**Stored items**
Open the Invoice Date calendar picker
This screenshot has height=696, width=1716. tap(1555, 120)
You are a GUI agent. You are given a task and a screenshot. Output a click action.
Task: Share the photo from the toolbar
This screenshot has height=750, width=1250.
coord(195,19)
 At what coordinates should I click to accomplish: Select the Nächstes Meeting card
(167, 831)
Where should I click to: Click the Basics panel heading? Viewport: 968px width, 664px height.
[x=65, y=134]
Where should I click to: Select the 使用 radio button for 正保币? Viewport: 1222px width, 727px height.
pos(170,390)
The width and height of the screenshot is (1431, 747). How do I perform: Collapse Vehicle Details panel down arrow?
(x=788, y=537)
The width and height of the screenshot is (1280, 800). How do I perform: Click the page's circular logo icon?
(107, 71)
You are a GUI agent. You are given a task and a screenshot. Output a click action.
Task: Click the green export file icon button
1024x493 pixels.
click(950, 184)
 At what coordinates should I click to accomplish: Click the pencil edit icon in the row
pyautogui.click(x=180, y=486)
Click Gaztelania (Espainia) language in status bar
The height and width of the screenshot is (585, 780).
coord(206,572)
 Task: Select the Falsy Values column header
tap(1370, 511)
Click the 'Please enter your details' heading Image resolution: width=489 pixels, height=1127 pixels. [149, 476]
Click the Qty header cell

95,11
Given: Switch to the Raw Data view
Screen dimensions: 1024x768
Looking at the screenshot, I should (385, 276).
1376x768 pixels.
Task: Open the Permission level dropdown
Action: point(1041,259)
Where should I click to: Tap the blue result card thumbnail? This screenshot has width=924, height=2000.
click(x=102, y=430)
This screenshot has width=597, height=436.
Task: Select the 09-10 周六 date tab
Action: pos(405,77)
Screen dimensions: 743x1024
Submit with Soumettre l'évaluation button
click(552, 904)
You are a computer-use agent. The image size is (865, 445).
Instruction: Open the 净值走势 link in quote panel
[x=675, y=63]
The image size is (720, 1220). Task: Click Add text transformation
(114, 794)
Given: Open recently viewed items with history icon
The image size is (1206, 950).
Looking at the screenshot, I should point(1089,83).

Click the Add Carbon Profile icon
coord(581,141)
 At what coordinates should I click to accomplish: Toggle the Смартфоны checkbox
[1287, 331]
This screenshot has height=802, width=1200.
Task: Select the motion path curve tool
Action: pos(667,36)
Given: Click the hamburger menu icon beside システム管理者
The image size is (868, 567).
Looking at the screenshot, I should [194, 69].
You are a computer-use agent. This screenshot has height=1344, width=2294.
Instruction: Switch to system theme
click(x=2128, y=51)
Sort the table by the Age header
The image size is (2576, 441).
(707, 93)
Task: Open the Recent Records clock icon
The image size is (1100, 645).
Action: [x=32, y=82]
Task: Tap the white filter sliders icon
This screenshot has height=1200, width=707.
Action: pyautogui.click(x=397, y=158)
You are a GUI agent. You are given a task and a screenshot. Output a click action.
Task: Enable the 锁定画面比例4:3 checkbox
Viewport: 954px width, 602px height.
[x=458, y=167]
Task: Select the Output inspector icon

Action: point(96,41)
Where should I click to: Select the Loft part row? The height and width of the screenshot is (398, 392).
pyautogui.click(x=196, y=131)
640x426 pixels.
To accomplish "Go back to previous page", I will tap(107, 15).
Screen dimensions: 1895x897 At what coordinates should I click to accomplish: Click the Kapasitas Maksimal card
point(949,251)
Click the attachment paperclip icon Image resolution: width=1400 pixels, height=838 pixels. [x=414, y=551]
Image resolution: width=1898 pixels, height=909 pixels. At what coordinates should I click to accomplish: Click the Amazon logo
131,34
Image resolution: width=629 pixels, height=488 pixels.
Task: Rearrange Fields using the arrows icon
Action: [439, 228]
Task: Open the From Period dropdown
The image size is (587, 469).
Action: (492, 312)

**Exercise directions**
Reproduce the records above in their entirety, unchanged.

**Output of the task**
Open the Invoice Date calendar picker
This screenshot has height=696, width=1716. tap(1555, 120)
You are a GUI agent. You are given a task and a screenshot. Output a click action.
Task: Share the photo from the toolbar
This screenshot has height=750, width=1250.
coord(195,19)
 At what coordinates should I click to accomplish: Select the Nächstes Meeting card
(167, 831)
Where should I click to: Click the Basics panel heading? Viewport: 968px width, 664px height.
[x=65, y=134]
Where should I click to: Select the 使用 radio button for 正保币? Viewport: 1222px width, 727px height.
pos(170,390)
The width and height of the screenshot is (1431, 747). How do I perform: Collapse Vehicle Details panel down arrow?
(x=788, y=537)
The width and height of the screenshot is (1280, 800). How do I perform: Click the page's circular logo icon?
(107, 71)
You are a GUI agent. You are given a task and a screenshot. Output a click action.
Task: Click the green export file icon button
1024x493 pixels.
click(950, 184)
 At what coordinates should I click to accomplish: Click the pencil edit icon in the row
pyautogui.click(x=180, y=486)
Click Gaztelania (Espainia) language in status bar
The height and width of the screenshot is (585, 780).
coord(206,572)
 Task: Select the Falsy Values column header
tap(1370, 511)
Click the 'Please enter your details' heading Image resolution: width=489 pixels, height=1127 pixels. [149, 476]
Click the Qty header cell

95,11
Given: Switch to the Raw Data view
Screen dimensions: 1024x768
Looking at the screenshot, I should (385, 276).
1376x768 pixels.
Task: Open the Permission level dropdown
Action: point(1041,259)
Where should I click to: Tap the blue result card thumbnail? This screenshot has width=924, height=2000.
click(x=102, y=430)
This screenshot has width=597, height=436.
Task: Select the 09-10 周六 date tab
Action: pos(405,77)
Screen dimensions: 743x1024
Submit with Soumettre l'évaluation button
click(552, 904)
You are a computer-use agent. The image size is (865, 445).
Instruction: Open the 净值走势 link in quote panel
[x=675, y=63]
The image size is (720, 1220). Task: Click Add text transformation
(114, 794)
Given: Open recently viewed items with history icon
The image size is (1206, 950).
Looking at the screenshot, I should point(1089,83).

Click the Add Carbon Profile icon
coord(581,141)
 At what coordinates should I click to accomplish: Toggle the Смартфоны checkbox
[1287, 331]
This screenshot has height=802, width=1200.
Task: Select the motion path curve tool
Action: pos(667,36)
Given: Click the hamburger menu icon beside システム管理者
The image size is (868, 567).
Looking at the screenshot, I should [194, 69].
You are a computer-use agent. This screenshot has height=1344, width=2294.
Instruction: Switch to system theme
click(x=2128, y=51)
Sort the table by the Age header
The image size is (2576, 441).
(707, 93)
Task: Open the Recent Records clock icon
The image size is (1100, 645).
Action: [x=32, y=82]
Task: Tap the white filter sliders icon
This screenshot has height=1200, width=707.
Action: pyautogui.click(x=397, y=158)
You are a GUI agent. You are given a task and a screenshot. Output a click action.
Task: Enable the 锁定画面比例4:3 checkbox
Viewport: 954px width, 602px height.
[x=458, y=167]
Task: Select the Output inspector icon

Action: point(96,41)
Where should I click to: Select the Loft part row? The height and width of the screenshot is (398, 392).
pyautogui.click(x=196, y=131)
640x426 pixels.
To accomplish "Go back to previous page", I will tap(107, 15).
Screen dimensions: 1895x897 At what coordinates should I click to accomplish: Click the Kapasitas Maksimal card
point(949,251)
Click the attachment paperclip icon Image resolution: width=1400 pixels, height=838 pixels. [x=414, y=551]
Image resolution: width=1898 pixels, height=909 pixels. At what coordinates should I click to accomplish: Click the Amazon logo
131,34
Image resolution: width=629 pixels, height=488 pixels.
Task: Rearrange Fields using the arrows icon
Action: [439, 228]
Task: Open the From Period dropdown
The image size is (587, 469).
Action: (492, 312)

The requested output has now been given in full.